Solenne Lamarque. Photo : Dance in corpore
Une longue robe rouge qui semble être vissée au plancher. Une femme, encastrée dans cette robe. Une musique en cacophonie... les spectateurs commencent à tripatouiller leurs fiches de programme, essayant de lire dans le noir ce qui y est écrit : « Lamentation, variation 7. Mise en scène de Pasqualina Noel ». Ce qui va se passer sur scène est loin de la danse au sens traditionnel du terme.
En effet, c'est une drôle de danse : gesticulations des mains, sauts, et absence de pas de danse classique. De toute évidence, le spectateur moscovite lambda n'est pas encore habitué au style contemporain, créé au début du XXe siècle. Toutefois, la curiosité l'emporte. La danse contemporaine est autant une tendance de mode qu'un art : tout le monde veut s'y initier.
L'une des figures-clé du style contemporain fut l'Américaine Martha Graham. C'est précisément son école de danse que représente PasqualinaNoel, danseuse et chorégraphe française, en visite à Moscou ces derniers jours.
Pasqualina Noel. Photo : Dance in corpore.
Pour la soirée consacrée à la chorégraphie contemporaine au Théâtre de la Lune, PasqualinaNoel a préparé quelques miniatures inspirées par la technique de danse de Martha Graham :
Lamentation, variation 7, Tant de sang dans son… (une danse inspirée par la tragédie de Shakespeare Lady Macbeth), Jean et une saynète, Judith.
Les quatre pièces suscitent à la fois l'admiration et la confusion du public. Les rôles principaux sont interprétés par Pasqualina Noel et SolenneLamarque.
La première miniature, la plus brève, est interprétée par SolenneLamarque. La réaction des spectateurs est difficile à décrire. Probablement sont-ils surpris. En voyant une femme, prisonnière d'une robe rouge extrêmement longue, qui fait figure de Lamentation, le public, unanime, garde un silence absolu. La danseuse exécute avec les mains des gestes violents afin de s'affranchir de sa prison de tissu, pour finalement s'abandonner en une posture élégante.

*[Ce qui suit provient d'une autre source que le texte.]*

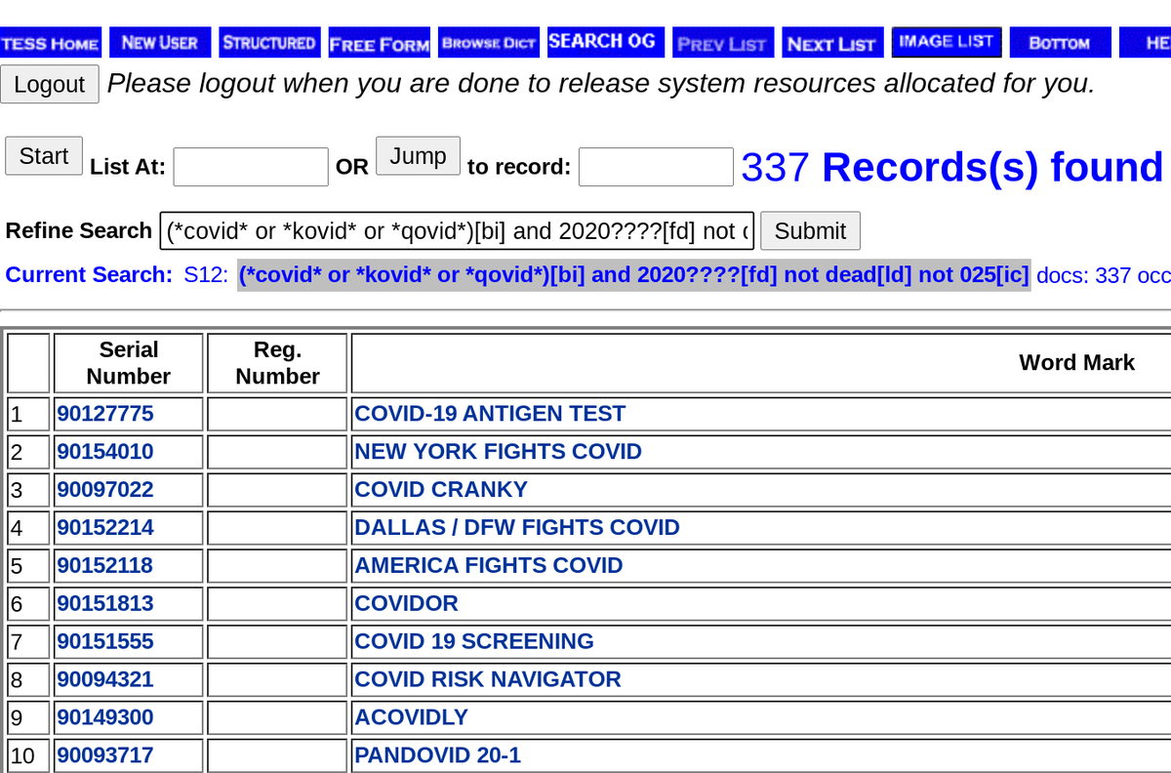Screen dimensions: 1171x773
Task: Submit the refined search query
Action: click(x=810, y=230)
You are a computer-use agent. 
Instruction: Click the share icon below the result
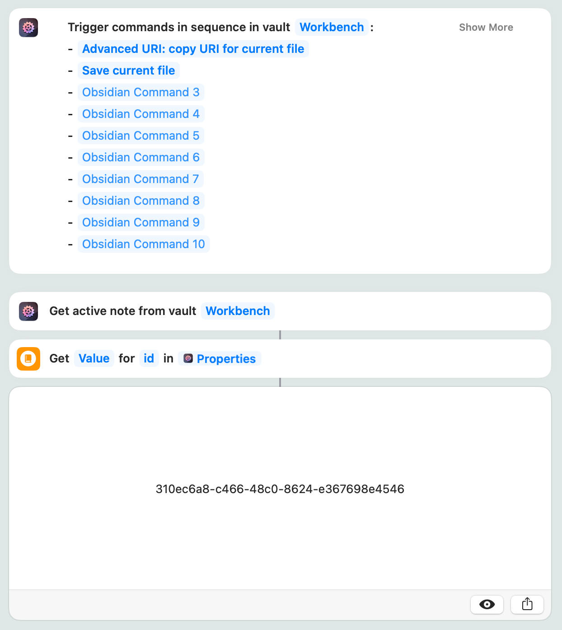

Au numéro suivant, c’est Noel elle-même qui entre en scène. Elle est bardée d'une sorte d'armure pour jouer un rôle inspiré de Lady Macbeth. Après quelques mouvements gracieux du corps, la danseuse enlève son costume de guerrière qui dissimule une tunique ensanglantée. Animée, la salle se met à applaudir.
Troisième miniature : de nouveau SolenneLamarque, et de nouveau les souffrances d'une jeune fille. Chargée d'émotions, la danse, autour de chaînes suspendues au plafond qui tombent sur la scène, ne laisse personne indifférent. De doux roulements et de brusques sauts se succèdent, des chutes alternent avec des envols. Les premiers commentaires d'approbations des spectateurs se font entendre, et même quelques remarques sur le technique de la danse.
Au moment de la mise en scène finale, la quatrième miniature, le public, déjà conquis, s'intéresse à ce qui se passe sur scène essayant de deviner quelle matière est utilisée pour créer le « sable » qui la recouvre. De la semoule ou du sucre ? Entre temps, Pasqualina Noel se déplace sur scène ; tantôt d'un élan, tantôt d'un pas feutré, en soulevant « le sable » des pieds puis en s'arrêtant subitement en asanas. Une fois la prestation achevée, la salle a explose en applaudissements.
À la fin du spectacle, tout le monde s'est rué dehors pour partager ses impressions en fumant une cigarette.
– Elle est... Elle est... Une fille aux cheveux roux, ne pouvant retenir ses émotions et ayant intercepté mon regard intéressé, interrompit le débit de sa parole. – Qu'elle bouge bien ! si doucement, si allègrement.
– T'as raison, remarque philosophiquement sa copine. Notre école de danse n'a rien à voir avec la leur.
« Alors, voilà ce qui signifiait le silence au début du spectacle », ai-je pensé. « Cela veut dire, qu'ils ont tout compris les spectateurs. Justement, n'y sont-ils pas encore habitués ».